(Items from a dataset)
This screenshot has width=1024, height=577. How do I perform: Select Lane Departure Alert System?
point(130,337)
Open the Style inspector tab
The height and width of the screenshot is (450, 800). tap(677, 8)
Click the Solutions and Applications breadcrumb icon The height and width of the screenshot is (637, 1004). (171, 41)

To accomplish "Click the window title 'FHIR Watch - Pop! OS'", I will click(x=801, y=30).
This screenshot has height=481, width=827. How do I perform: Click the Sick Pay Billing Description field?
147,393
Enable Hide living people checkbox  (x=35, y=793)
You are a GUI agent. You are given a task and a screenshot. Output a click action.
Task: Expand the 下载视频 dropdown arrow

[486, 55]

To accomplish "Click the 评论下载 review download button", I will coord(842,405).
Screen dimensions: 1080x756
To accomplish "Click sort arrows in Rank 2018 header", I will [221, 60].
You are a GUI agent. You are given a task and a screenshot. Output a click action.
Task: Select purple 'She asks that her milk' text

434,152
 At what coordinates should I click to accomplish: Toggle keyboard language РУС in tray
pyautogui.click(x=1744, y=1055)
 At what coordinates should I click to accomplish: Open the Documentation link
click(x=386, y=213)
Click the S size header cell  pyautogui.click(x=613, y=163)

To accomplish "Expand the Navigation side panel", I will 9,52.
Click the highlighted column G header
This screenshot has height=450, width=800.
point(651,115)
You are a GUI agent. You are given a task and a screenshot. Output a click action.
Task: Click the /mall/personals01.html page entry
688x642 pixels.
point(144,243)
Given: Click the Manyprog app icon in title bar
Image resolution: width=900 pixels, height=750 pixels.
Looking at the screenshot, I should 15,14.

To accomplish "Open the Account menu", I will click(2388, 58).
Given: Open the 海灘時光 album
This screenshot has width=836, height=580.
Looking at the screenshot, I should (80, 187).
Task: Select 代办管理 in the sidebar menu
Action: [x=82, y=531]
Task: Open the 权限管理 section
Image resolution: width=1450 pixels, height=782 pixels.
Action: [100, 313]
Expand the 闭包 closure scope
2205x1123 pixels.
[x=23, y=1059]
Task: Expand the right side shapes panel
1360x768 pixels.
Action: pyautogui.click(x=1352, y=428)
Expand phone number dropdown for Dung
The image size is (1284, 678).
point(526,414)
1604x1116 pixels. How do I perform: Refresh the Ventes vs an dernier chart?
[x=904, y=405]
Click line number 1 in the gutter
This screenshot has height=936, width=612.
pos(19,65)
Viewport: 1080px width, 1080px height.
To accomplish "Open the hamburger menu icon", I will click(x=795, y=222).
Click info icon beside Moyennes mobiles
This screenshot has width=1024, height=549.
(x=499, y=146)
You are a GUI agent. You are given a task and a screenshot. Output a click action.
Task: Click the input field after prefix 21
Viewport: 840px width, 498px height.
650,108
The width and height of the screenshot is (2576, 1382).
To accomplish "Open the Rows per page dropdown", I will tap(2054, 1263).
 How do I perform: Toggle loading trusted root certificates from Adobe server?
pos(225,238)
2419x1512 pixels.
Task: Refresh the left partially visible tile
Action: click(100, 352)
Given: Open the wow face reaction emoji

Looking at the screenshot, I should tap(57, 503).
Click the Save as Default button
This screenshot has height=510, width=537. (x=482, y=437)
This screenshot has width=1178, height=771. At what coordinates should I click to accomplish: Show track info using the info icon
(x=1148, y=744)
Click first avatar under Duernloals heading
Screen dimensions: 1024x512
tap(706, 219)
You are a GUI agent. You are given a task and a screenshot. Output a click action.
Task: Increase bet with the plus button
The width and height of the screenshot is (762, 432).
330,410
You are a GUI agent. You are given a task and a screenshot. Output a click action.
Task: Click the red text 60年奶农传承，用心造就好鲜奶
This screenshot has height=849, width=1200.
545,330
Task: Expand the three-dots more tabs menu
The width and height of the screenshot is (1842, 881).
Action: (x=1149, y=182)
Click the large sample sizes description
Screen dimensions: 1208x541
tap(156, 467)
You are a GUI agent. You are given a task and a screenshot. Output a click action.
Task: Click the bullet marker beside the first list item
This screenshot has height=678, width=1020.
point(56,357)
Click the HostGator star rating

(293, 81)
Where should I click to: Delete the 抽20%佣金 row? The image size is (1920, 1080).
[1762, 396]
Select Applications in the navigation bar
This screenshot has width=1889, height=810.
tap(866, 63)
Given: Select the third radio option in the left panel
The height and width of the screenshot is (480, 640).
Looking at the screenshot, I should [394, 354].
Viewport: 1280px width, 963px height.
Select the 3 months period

[Stated task]: Return every line of the listing above that contains the word "Expand".

[Written response]:
Task: Expand the 下载视频 dropdown arrow
To accomplish "Expand the Navigation side panel", I will 9,52.
Expand the 闭包 closure scope
Task: Expand the right side shapes panel
Expand phone number dropdown for Dung
Task: Expand the three-dots more tabs menu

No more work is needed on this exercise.